A 2018 article by CNN reporter Henry Delgado described alt fashion as a “dress style that challenges—or is perceived as challenging, or offering an alternative to the status quo—spontaneously acquires political meaning.”

One alt fashion wearer is freshman Riley Waybright. When talking about her style, she said, “I’ve always liked the color black and then also, me personally, I actually think fashion is a form of expression.” 

As for places to shop, Waybright said she goes thrifting because she said alternative fashions are not supposed to be pricey. She said she also finds outfits in predominantly alt stores such as Hot Topic and sometimes shops at online alt shops. 

Freshman Riley Waybright shows off her unique alternative style with an outfit inspired by scene, mallgoth, and punk subcultures. Waybright said she gets ideas for her style from cartoon characters, TikTokers, and her own thoughts.

Belle Morte, the customer service manager at RebelsMarket, an online shop for alt styles, said via email, “People crave to be different. Alternative fashion allows them to stand out.” 

Morte also said that the rise of alt fashion has drawn more people to stores like hers that provide for such styles. 

Along with the creative aspect of the trend, Waybright explained that alt fashion helps people express political beliefs through different alternative subcultures, some of which include goth, scene and emo. 

Waybright said, “I guess fashion is a really big part of it, but then also music and political beliefs, and then a lot of people don’t know that dressing with alternative fashions is oftentimes like a political protest in itself.”

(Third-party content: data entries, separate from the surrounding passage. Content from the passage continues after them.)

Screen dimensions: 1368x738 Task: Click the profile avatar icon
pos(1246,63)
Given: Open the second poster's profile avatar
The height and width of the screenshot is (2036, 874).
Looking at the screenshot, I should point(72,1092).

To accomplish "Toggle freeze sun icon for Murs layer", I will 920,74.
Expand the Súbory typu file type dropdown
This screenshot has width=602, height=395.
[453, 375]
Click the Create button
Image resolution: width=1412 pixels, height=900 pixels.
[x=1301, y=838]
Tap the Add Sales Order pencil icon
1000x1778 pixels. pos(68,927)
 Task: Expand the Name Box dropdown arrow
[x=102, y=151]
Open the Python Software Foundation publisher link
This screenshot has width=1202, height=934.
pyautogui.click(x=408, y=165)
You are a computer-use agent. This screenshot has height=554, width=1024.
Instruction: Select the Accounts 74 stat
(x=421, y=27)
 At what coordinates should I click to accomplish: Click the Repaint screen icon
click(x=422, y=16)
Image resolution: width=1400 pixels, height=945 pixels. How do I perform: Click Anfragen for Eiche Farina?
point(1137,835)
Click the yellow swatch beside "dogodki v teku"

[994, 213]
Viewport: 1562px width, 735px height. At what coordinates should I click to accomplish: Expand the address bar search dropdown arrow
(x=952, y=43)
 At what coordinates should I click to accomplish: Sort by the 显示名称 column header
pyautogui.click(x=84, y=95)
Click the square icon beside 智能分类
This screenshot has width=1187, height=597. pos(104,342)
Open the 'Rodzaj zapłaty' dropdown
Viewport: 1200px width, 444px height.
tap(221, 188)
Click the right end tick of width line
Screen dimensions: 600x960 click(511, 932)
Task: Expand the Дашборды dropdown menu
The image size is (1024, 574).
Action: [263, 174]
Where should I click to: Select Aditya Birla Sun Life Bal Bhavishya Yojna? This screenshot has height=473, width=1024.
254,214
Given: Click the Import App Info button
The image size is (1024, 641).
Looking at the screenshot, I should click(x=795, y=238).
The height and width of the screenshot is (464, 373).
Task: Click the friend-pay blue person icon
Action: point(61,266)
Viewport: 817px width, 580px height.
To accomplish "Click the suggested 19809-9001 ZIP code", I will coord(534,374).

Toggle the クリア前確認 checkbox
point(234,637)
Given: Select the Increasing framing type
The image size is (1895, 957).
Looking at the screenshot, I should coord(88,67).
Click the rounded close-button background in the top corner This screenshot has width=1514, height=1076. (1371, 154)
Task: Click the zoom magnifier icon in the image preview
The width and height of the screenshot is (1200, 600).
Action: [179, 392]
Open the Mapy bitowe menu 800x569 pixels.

Delgado, the CNN reporter, agreed with Waybright and said, “Political dressing is trending. Protesters of all stripes—feminists, white supremacists, Antifa, nationalists and social justice advocates—are outfitting themselves to match their political mindsets.” 

In addition to alt clothing styles, a rise in Euphoria makeup, based on the show “Euphoria,” is occurring, too. Lily Pineda, makeup user and sophomore, said she believes that Euphoria makeup is a good form of expression.

 She said, “Our (generation’s) creativity and open-mindedness to other things has opened a door to being more outside of the box with makeup looks and clothing.”

Although Pineda said she recognizes the creativity of Euphoria makeup, she admitted that some may not find its appeal. 

Pineda said, “I don’t feel, in my opinion, that millenials and the other generations can relate to us… maybe they don’t understand (the style), but it really does look (more creative).”

Pineda also acknowledged that some people are judgmental of the style as it stands out from neutral makeup looks, but she said she thinks the overall look is worth the time it takes.

Waybright also said she realizes that some people are not as accepting of alt style as others. She said, “I’ve gotten weird looks in the hallways, which normally it’s not girls doing it, it’s guys coming up to me and just looking at me like I’m insane.”

She said she also accepts that some people at this school don’t like her style. 

Waybright said, “I think anything that people haven’t been pre-exposed to they’re gonna think is weird, and not everyone will voice that but they will be kind of rude about it.”